Yes, as in dead bugs.
Across America, summer finds most of us dealing with what's best described as a genocide of bugs being left spattered across the grille, headlights, and windscreen of our cars. It's unpleasant but it's rarely life endangering. However, for an autonomous vehicle using many small sensors around the car, just one big bug splatter in the wrong place can cause serious problems. And it's an issue Ford is taking seriously with its autonomous Fusion Hybrid testbeds.
In fact, Ford has been taking the problem seriously to the point that the company sat down with zoologist and author of the book, "That Gunk on Your Car," Mark Hostetler, to find out about the various insects that we clean off of our cars. Ford engineers have also created around 50 patents related to self-driving cleaning and structural systems to try and solve the problem.
Cleaning the bugs off the sensors isn't the solution Ford has arrived at though. Instead, the automaker has come up with a way of stopping the bugs reaching the sensors in the first place.
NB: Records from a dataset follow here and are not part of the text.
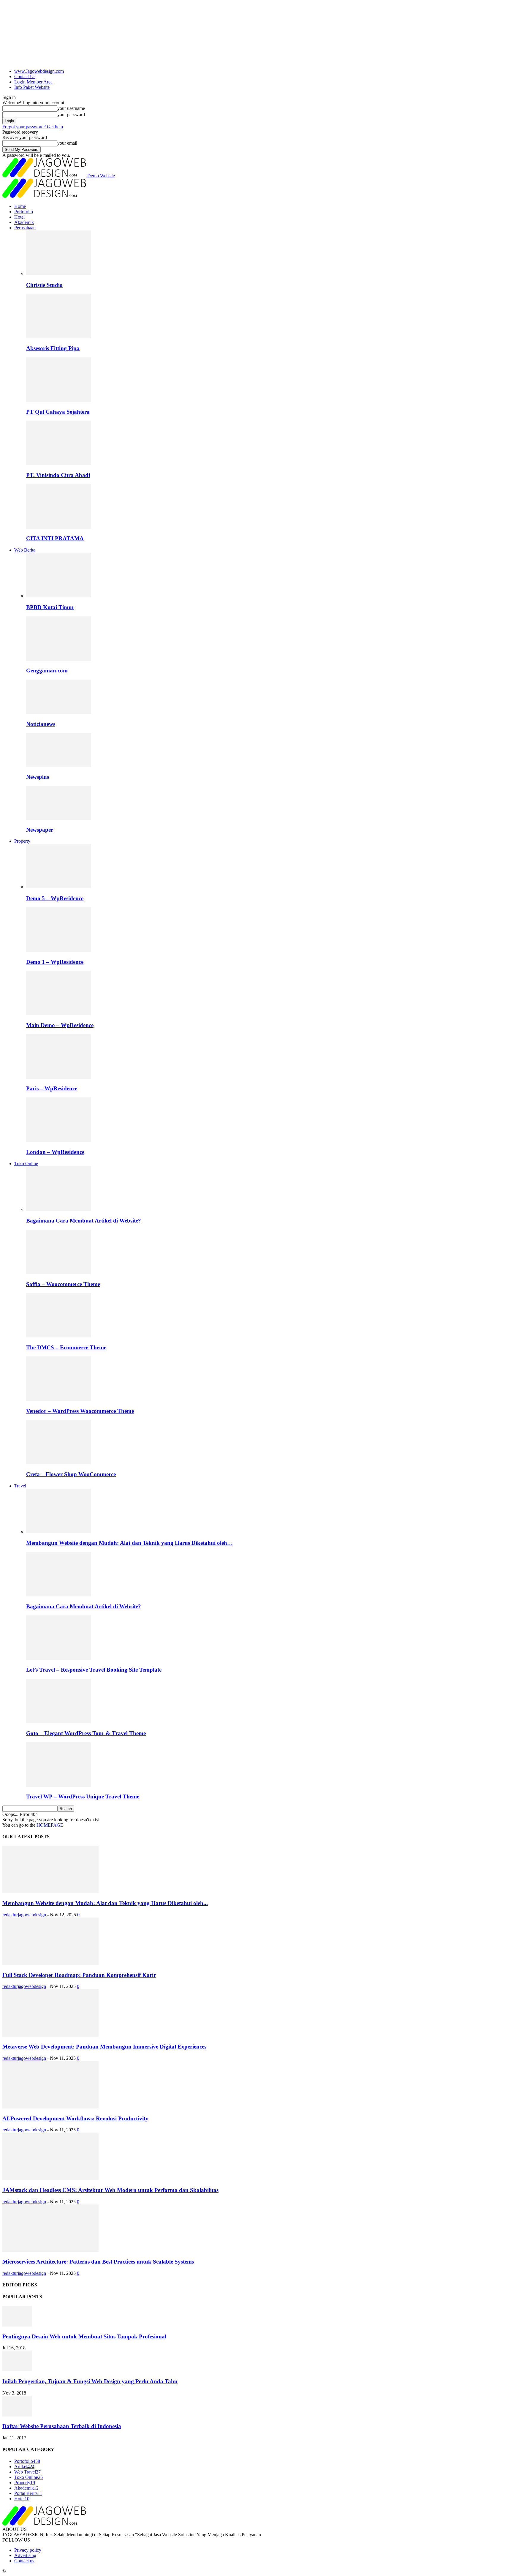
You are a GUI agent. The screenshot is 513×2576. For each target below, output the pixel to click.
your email (67, 143)
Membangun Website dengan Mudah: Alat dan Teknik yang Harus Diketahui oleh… (129, 1543)
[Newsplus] (58, 765)
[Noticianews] (58, 712)
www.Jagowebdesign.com (39, 71)
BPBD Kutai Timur (50, 607)
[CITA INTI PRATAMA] (58, 527)
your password (71, 114)
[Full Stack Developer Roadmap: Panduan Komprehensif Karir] (50, 1963)
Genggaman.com (47, 670)
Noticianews (40, 724)
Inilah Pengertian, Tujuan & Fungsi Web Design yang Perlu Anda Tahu (90, 2381)
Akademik (24, 222)
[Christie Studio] (58, 273)
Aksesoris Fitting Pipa (53, 348)
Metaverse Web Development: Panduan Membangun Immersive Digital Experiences (104, 2046)
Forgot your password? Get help (32, 126)
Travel (20, 1485)
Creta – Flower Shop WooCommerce (71, 1474)
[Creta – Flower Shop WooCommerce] (58, 1462)
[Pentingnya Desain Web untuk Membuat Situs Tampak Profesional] (17, 2324)
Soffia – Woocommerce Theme (63, 1284)
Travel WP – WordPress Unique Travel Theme (82, 1796)
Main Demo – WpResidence (60, 1025)
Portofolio (23, 211)
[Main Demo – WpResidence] (58, 1013)
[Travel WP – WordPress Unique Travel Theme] (58, 1785)
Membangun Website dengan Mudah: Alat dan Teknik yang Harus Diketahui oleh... (105, 1903)
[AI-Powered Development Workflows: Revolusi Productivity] (50, 2106)
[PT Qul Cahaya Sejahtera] (58, 400)
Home (20, 206)
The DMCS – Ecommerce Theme (66, 1347)
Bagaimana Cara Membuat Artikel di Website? (83, 1220)
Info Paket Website (32, 87)
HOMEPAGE (50, 1825)
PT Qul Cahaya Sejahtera (58, 412)
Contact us (24, 2560)
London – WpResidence (55, 1152)
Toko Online (26, 1163)
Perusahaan (25, 227)
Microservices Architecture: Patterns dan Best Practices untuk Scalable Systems (98, 2261)
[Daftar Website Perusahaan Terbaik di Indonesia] (17, 2414)
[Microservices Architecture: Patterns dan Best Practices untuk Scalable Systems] (50, 2250)
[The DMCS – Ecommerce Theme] (58, 1335)
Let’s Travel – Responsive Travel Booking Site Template (94, 1670)
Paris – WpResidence (51, 1088)
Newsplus (37, 777)
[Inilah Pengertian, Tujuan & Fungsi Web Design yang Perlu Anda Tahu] (17, 2369)
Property (22, 841)
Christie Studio (44, 285)
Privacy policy (27, 2550)
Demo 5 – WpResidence (54, 898)
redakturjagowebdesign (24, 1914)
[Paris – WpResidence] (58, 1077)
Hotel (19, 216)
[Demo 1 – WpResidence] (58, 950)
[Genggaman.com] (58, 659)
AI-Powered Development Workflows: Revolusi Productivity (75, 2118)
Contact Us (24, 76)
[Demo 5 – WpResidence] (58, 886)
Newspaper (39, 830)
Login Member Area (33, 81)
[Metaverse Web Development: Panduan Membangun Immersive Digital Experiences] (50, 2035)
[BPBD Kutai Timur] (58, 595)
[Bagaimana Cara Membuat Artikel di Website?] (58, 1209)
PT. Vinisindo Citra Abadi (58, 475)
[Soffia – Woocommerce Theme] (58, 1272)
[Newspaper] (58, 818)
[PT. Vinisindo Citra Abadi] (58, 463)
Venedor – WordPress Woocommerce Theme (80, 1411)
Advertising (25, 2555)
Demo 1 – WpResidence (54, 962)
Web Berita (24, 549)
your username (71, 108)
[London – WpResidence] (58, 1140)
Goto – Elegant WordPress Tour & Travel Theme (86, 1733)
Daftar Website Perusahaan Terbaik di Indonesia (61, 2426)
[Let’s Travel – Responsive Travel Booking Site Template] (58, 1658)
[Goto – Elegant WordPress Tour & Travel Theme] (58, 1721)
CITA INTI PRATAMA (55, 538)
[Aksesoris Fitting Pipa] (58, 336)
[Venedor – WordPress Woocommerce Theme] (58, 1399)
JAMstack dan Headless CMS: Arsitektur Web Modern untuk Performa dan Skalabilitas (110, 2190)
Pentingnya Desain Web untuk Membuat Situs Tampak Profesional (84, 2336)
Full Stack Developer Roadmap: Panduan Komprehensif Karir (79, 1975)
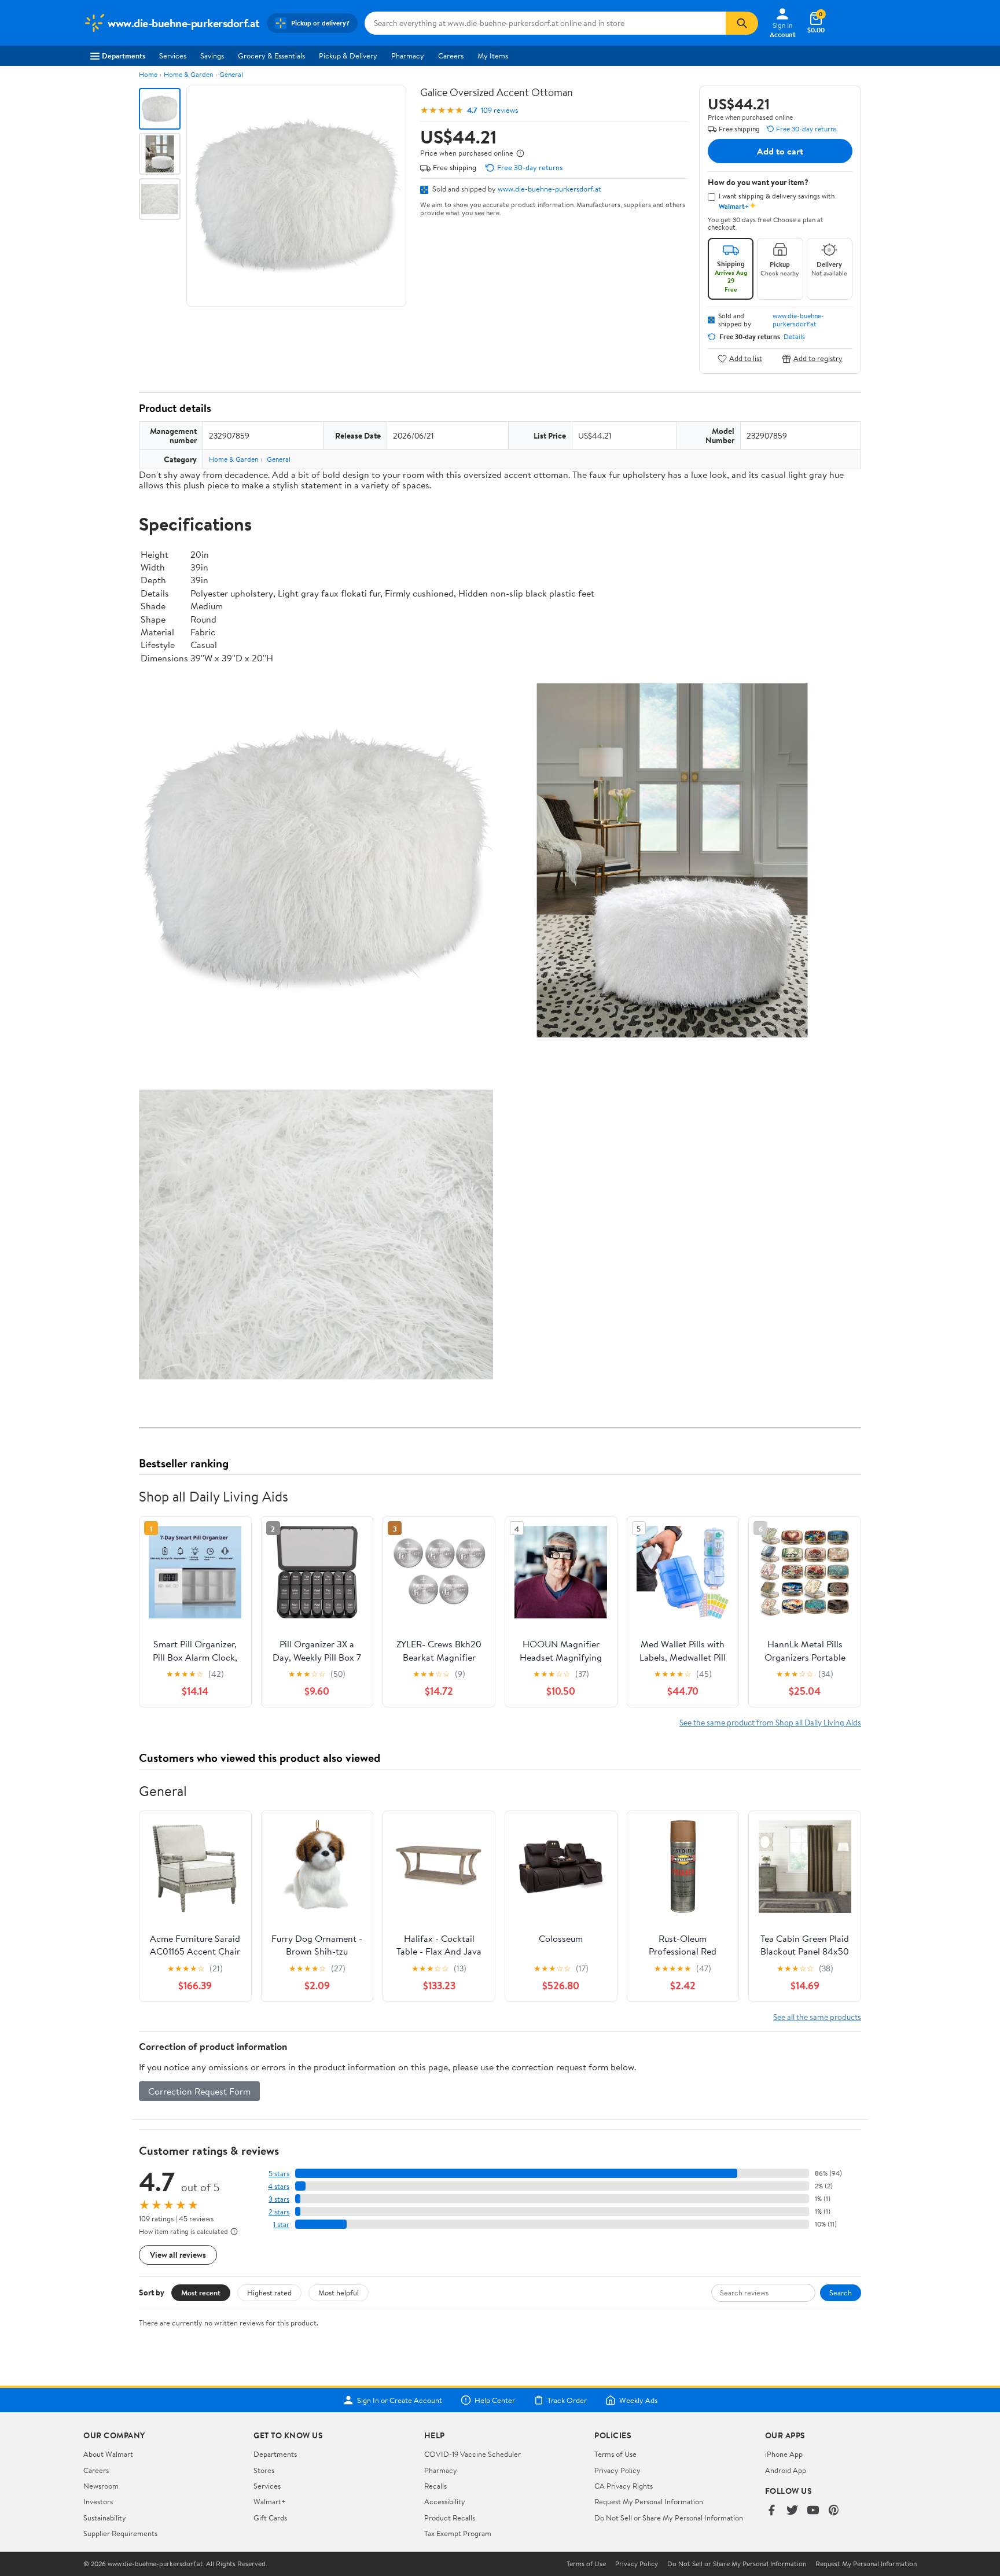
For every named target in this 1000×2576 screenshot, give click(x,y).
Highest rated (269, 2292)
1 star (281, 2224)
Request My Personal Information (648, 2501)
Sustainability (104, 2517)
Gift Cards (270, 2517)
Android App (785, 2470)
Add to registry (818, 358)
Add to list (745, 358)
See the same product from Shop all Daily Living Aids (770, 1722)
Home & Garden (188, 74)
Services (172, 55)
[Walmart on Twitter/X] (792, 2511)
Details (794, 337)
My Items (492, 55)
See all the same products (817, 2016)
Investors (98, 2501)
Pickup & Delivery (348, 55)
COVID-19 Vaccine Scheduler (472, 2454)
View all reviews (178, 2254)
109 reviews (499, 110)
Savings (212, 55)
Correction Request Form (199, 2091)
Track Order (567, 2400)
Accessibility (444, 2501)
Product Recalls (449, 2517)
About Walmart (108, 2454)
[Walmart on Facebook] (771, 2511)
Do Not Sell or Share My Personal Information (668, 2517)
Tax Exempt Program (457, 2533)
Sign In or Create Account (399, 2400)
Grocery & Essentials (271, 55)
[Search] (742, 23)
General (231, 74)
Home (148, 74)
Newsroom (101, 2486)
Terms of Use (615, 2454)
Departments (123, 55)
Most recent (200, 2292)
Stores (263, 2470)
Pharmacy (407, 55)
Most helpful (338, 2292)
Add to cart (780, 151)
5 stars (279, 2173)
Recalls (435, 2486)
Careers (451, 55)
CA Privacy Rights (623, 2486)
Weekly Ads (638, 2400)
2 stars (279, 2211)
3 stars (279, 2199)
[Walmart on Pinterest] (834, 2511)
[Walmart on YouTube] (813, 2511)
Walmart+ (269, 2501)
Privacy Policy (617, 2470)
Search (840, 2292)
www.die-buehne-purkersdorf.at (549, 188)
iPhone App (784, 2454)
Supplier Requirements (120, 2533)
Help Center (495, 2400)
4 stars (278, 2186)
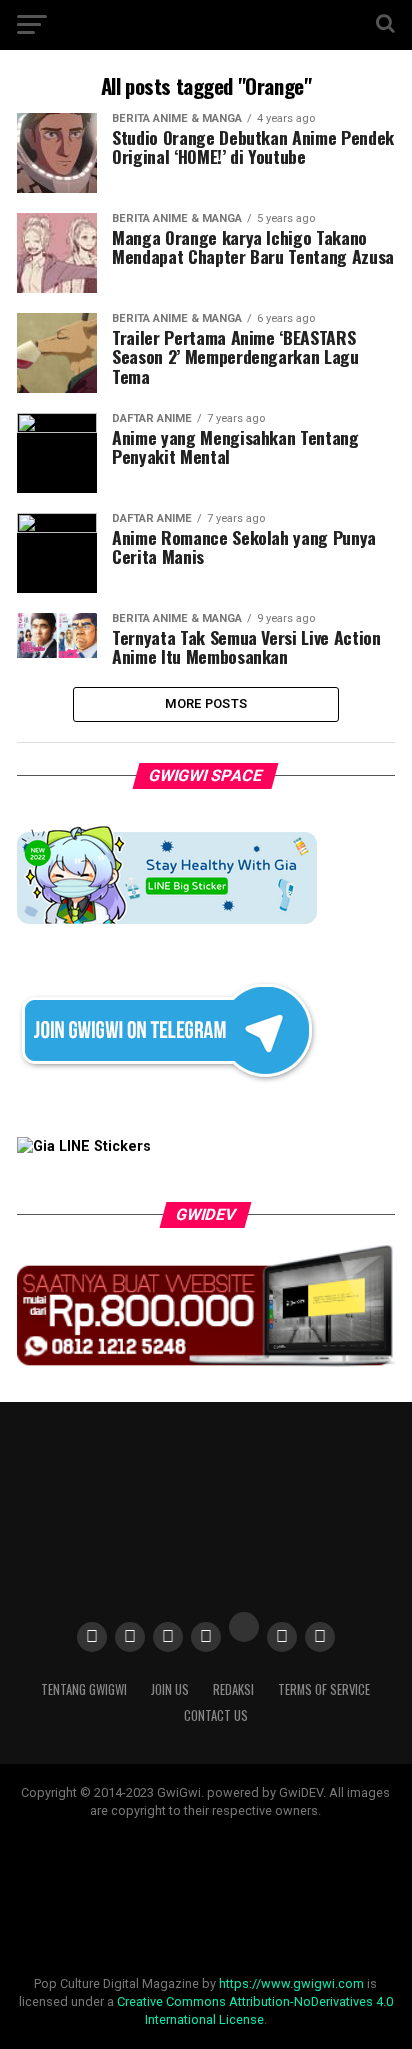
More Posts (206, 703)
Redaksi (233, 1689)
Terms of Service (324, 1689)
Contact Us (216, 1715)
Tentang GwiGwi (84, 1689)
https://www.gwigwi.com (291, 1983)
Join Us (170, 1689)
The solution uses what Ford calls the "tiara," which is the section that sits on top of all its self-driving vehicles to hold the collection of cameras, LiDAR and radar sensors. In the tiara, Ford has built-in slots to funnel air out as the car is moving to create an air curtain that deflects bugs away from the sensor. When a bug heads towards the sensor, the air-flow simply deflects the bug away.
So far, Ford has found the method successful but not so successful the occasional bug doesn't get through and splat over the sensor lens. That means Ford still needs its "next-generation" nozzles to squirt cleaning fluid on the sensor, but the tiara then helps by drying it with a jet of well-directed air.